■ Seitenauszug:
◇ ◇ ◇ ◇
Leitsatz
1. Voraussetzung für die Zulassung zur Steuerberaterprüfung nach § 36 Abs. 1 Nr. 2 StBerG ist nicht nur, dass der Bewerber nachweislich an der Abschlussprüfung eines Hochschulstudiums (erfolgreich) teilgenommen hat, sondern auch, dass er zuvor ein Hochschulstudium bestimmter Art tatsächlich betrieben hat.
2. Die Teilnahme an einem Studienangebot einer Hochschule kann nicht ungeachtet der Zielsetzung dieses Studienangebots als "Hochschulstudium" i.S.d. § 36 Abs. 1 Nr. 2 StBerG angesehen werden; ein "Aufbaustudium" von einjähriger Dauer erfüllt die Voraussetzungen dieser Vorschrift nicht, auch wenn diese eine bestimmte Studienzeit nicht verlangt.
◇ ◇ ◇ ◇
■ Angezeigte Informationen:
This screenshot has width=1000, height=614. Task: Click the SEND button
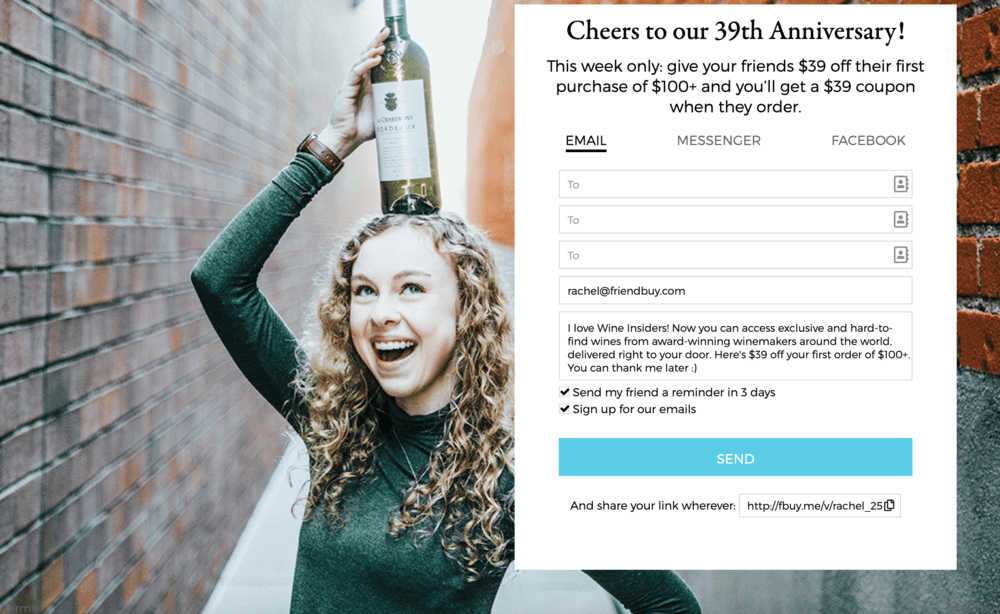point(735,457)
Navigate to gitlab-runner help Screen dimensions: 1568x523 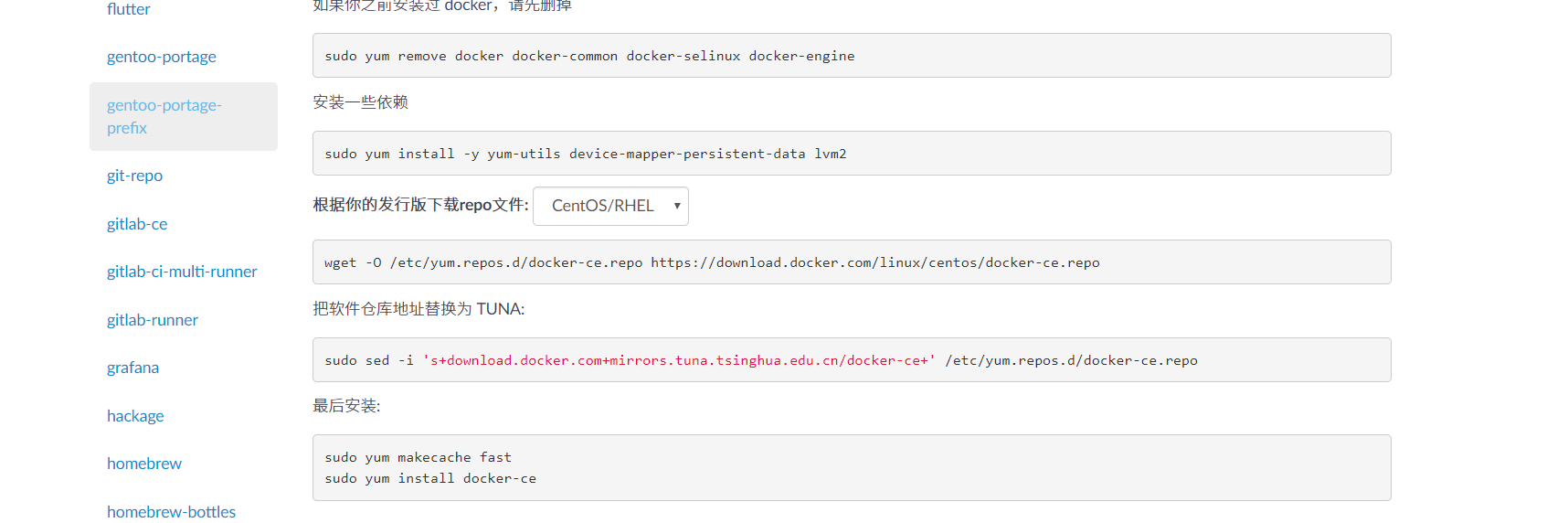[x=153, y=320]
◇ ◇ ◇ ◇
■ Aufgabenstellung:
Gib den Teil des Seitenauszugs zur Zulassung zur Steuerberaterprüfung wortgetreu wieder, der bei den Worten "2. Die Teilnahme" beginnt und nach den Worten "Studienzeit nicht verlangt." endet. Die Zeilen spielen dafür keine Rolle.

■ Lösung:
2. Die Teilnahme an einem Studienangebot einer Hochschule kann nicht ungeachtet der Zielsetzung dieses Studienangebots als "Hochschulstudium" i.S.d. § 36 Abs. 1 Nr. 2 StBerG angesehen werden; ein "Aufbaustudium" von einjähriger Dauer erfüllt die Voraussetzungen dieser Vorschrift nicht, auch wenn diese eine bestimmte Studienzeit nicht verlangt.